I was really happy to hear the Member from Yellowknife Centre talk about making sure that the best practices are put together by actual business owners, because with the best intentions, unless you're the ones using the policy, you really need people who, on the day-to-day, are out there competing for contracts to be able to let you know what works and what doesn't work. If we can really empower business owners, and actually listen to them, and make sure that we are 100 percent not wasting their time, because time is quite literally money in that sense, then I think it is a great idea. I would just urge the department to make sure that they're using business time wisely.
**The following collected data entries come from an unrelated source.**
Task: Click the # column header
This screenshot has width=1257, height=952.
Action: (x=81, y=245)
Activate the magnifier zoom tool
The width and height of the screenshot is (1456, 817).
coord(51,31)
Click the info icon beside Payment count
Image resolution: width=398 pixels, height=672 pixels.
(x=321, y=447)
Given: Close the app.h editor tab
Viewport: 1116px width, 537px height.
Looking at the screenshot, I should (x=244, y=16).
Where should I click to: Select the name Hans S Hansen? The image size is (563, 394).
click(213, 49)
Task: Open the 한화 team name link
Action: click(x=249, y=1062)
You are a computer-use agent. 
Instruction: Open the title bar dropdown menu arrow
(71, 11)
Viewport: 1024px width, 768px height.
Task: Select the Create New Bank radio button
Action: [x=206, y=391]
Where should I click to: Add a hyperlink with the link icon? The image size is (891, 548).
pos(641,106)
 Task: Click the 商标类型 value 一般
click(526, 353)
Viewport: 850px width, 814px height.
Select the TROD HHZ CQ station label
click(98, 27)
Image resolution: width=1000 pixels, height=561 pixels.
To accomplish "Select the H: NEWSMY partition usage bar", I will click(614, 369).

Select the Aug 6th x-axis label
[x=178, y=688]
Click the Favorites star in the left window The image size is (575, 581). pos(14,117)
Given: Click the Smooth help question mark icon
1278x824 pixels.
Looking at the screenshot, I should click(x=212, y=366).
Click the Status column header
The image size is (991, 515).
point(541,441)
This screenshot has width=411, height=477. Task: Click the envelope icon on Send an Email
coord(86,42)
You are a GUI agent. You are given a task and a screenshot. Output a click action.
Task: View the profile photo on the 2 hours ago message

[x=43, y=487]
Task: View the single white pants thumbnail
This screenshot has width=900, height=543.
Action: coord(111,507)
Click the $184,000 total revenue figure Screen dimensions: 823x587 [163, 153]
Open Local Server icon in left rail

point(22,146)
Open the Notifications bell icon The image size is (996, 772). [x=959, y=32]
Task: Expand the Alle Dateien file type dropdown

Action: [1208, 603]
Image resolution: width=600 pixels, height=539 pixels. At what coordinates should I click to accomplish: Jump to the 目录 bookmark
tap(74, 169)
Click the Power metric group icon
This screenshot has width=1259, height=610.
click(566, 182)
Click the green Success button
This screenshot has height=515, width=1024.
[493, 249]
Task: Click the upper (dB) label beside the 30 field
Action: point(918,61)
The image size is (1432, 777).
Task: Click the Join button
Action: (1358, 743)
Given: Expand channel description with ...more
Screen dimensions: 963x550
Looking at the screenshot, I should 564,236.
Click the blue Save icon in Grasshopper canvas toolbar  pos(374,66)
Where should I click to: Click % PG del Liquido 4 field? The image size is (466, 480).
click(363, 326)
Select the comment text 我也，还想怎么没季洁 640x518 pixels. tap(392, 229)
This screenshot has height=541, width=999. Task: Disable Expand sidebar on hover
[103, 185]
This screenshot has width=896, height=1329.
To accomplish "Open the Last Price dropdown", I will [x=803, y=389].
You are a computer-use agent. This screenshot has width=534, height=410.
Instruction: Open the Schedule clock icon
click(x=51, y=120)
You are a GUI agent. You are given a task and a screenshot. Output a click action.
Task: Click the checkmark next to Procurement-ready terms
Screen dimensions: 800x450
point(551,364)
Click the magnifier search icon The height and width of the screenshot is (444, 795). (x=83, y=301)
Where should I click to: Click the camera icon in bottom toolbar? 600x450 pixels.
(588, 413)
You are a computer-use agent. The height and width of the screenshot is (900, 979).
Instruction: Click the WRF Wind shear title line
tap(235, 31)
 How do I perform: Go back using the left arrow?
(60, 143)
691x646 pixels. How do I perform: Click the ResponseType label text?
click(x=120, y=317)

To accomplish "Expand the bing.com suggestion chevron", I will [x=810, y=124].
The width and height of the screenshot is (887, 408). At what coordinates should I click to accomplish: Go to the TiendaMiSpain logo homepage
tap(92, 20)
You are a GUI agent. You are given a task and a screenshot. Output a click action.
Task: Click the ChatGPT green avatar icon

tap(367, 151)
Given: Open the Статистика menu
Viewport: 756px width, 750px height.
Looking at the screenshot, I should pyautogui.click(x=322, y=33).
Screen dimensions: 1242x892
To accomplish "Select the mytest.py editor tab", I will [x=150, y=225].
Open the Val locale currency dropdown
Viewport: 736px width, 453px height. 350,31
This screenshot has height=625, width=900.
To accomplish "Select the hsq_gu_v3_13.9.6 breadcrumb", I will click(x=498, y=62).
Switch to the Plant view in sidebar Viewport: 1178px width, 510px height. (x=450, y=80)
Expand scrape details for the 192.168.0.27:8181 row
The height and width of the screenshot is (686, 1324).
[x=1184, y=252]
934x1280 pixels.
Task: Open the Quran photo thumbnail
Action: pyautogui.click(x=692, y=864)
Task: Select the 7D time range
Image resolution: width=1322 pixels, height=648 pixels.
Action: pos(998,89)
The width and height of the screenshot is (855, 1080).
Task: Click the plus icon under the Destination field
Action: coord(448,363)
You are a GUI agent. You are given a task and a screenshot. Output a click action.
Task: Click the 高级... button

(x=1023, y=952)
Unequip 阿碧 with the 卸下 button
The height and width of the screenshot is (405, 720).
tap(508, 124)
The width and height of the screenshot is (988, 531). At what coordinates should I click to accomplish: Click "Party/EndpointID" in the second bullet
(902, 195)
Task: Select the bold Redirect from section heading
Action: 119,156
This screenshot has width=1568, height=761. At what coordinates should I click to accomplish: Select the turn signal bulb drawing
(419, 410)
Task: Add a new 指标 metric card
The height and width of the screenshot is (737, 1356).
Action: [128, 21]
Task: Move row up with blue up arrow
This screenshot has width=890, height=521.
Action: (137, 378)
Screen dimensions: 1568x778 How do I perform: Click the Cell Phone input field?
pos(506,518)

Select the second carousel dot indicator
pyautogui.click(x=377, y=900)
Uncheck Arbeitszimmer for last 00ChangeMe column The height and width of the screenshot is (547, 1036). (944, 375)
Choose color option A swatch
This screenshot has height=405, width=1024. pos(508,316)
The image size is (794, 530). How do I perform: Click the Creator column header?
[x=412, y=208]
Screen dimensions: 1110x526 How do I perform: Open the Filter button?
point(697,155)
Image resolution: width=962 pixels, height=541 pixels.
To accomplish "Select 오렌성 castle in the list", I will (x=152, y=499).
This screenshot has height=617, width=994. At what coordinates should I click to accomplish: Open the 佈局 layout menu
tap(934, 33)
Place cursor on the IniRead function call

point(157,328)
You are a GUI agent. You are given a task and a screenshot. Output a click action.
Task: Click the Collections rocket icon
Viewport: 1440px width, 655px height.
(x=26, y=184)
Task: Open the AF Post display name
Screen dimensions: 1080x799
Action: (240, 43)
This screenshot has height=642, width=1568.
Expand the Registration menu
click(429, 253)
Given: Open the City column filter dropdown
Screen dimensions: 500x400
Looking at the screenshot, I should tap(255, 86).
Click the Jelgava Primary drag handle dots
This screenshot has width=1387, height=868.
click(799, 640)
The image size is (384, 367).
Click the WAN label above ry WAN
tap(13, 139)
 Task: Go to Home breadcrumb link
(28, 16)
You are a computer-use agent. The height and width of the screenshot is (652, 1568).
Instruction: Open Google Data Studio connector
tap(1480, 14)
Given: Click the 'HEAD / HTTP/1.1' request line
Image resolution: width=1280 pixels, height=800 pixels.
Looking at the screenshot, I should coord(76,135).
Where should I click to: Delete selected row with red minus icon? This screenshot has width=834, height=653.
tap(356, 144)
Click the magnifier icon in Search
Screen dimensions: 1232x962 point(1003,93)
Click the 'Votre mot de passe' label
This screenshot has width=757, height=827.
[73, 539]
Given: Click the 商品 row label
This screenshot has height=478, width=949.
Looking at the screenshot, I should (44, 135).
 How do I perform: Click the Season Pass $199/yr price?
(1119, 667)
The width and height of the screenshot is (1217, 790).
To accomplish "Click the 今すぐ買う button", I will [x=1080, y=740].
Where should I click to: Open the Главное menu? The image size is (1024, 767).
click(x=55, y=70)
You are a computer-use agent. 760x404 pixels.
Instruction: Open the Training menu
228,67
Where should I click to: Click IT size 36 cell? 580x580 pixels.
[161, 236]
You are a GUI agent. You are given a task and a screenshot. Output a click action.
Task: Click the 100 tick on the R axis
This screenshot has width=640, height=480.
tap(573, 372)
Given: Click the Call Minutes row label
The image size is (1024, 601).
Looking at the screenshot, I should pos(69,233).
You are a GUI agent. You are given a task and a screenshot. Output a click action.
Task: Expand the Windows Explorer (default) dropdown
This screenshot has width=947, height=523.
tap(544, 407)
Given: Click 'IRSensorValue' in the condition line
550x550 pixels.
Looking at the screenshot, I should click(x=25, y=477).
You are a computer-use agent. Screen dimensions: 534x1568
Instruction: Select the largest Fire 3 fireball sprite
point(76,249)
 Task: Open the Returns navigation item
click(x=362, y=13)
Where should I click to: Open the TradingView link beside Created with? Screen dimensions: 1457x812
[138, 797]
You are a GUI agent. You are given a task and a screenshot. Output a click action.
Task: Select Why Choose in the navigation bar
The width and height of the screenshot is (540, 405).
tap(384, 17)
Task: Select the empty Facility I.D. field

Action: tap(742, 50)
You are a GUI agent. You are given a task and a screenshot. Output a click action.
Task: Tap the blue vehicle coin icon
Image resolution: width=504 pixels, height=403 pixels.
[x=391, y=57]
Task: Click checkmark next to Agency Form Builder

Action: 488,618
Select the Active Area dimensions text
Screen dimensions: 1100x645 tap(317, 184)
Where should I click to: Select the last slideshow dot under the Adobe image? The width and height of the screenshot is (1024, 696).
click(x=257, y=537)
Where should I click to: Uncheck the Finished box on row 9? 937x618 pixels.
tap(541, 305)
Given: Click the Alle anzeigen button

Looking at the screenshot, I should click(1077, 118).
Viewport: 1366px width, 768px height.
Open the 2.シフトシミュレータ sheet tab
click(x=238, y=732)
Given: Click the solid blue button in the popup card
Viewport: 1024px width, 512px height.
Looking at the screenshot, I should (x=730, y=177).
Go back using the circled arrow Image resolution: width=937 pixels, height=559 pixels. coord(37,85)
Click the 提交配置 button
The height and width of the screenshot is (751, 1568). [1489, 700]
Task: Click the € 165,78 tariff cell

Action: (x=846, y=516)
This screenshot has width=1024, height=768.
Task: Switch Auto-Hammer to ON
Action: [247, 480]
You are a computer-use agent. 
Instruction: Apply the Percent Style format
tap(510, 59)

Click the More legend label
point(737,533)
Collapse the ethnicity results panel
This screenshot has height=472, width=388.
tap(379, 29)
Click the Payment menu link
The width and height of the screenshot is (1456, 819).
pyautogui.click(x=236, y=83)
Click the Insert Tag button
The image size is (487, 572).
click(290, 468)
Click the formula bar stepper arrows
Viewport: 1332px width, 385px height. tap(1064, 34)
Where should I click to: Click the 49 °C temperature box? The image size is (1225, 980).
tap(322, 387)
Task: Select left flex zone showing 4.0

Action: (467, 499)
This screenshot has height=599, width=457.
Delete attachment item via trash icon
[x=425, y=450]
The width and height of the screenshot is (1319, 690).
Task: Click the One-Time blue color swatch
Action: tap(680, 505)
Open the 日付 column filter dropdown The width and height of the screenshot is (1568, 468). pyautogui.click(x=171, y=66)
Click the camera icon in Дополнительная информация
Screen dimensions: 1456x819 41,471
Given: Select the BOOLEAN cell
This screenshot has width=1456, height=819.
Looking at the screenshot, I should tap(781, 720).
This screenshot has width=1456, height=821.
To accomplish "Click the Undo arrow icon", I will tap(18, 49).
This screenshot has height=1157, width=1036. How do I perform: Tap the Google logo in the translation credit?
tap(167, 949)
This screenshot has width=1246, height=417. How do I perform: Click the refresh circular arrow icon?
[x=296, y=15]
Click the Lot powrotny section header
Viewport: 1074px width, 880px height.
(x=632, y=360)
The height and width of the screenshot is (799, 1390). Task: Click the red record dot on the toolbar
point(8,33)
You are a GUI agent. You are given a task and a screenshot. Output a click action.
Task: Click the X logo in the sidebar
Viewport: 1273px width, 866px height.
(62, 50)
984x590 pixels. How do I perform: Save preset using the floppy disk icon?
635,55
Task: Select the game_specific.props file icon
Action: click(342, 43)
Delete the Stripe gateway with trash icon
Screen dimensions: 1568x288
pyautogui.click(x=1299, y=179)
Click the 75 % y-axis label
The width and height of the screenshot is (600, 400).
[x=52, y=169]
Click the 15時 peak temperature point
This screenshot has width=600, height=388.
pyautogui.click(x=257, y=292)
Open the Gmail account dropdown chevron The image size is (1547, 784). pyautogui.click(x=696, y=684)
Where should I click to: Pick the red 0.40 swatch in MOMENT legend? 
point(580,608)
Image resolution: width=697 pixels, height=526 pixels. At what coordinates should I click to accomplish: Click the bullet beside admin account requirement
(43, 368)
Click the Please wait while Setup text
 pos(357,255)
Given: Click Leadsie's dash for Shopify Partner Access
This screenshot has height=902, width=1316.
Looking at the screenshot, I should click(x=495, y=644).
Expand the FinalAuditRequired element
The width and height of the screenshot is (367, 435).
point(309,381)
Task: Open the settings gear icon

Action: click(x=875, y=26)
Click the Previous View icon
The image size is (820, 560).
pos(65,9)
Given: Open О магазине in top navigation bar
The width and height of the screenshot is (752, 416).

The other thing is I'd like to mention that I would like it not just to be associations that we're approaching, because of the fact that we have small and medium businesses that operate without any type of affiliation with associations, especially out in Kam Lake, and I'm assuming Hay River as well, and a lot of our small communities.
The other thing that I would like to mention is in regard to P3s. A lot of people who I have spoken to in my own riding in regard to our most recent P3s have really lost out. Where we have gone to businesses and we have said, "This project is too big of a scale for your operation." Well, lo and behold, we hired a southern company to do the work, then that southern company turned around and hired our local company to do the work, and then our local company had to go and fight the southern companies to actually get paid, some of which have not been paid, and this is years down the road. We're not only hurting Northerners through our P3s; we're devastating Northerners through our P3s, and that's not fair. We really need to make sure that we are protecting Northerners through our P3 projects, and that does not seem to be happening.
As far as the one-stop shop for vendors online, the more time that people can spend in their businesses, the less time they can spend bidding on contracts, the better, because that opens them up to be able to do stuff like mentorships, to be able to further develop their projects, to be able to take people under their wings. The more we can do to make the administrative burden of getting government contracts, the better.
The last thing that I'd like to just ask, I guess, as a question instead of a whole series of comments is: are we willing to review all elements of the Business Incentive Policy? Thank you.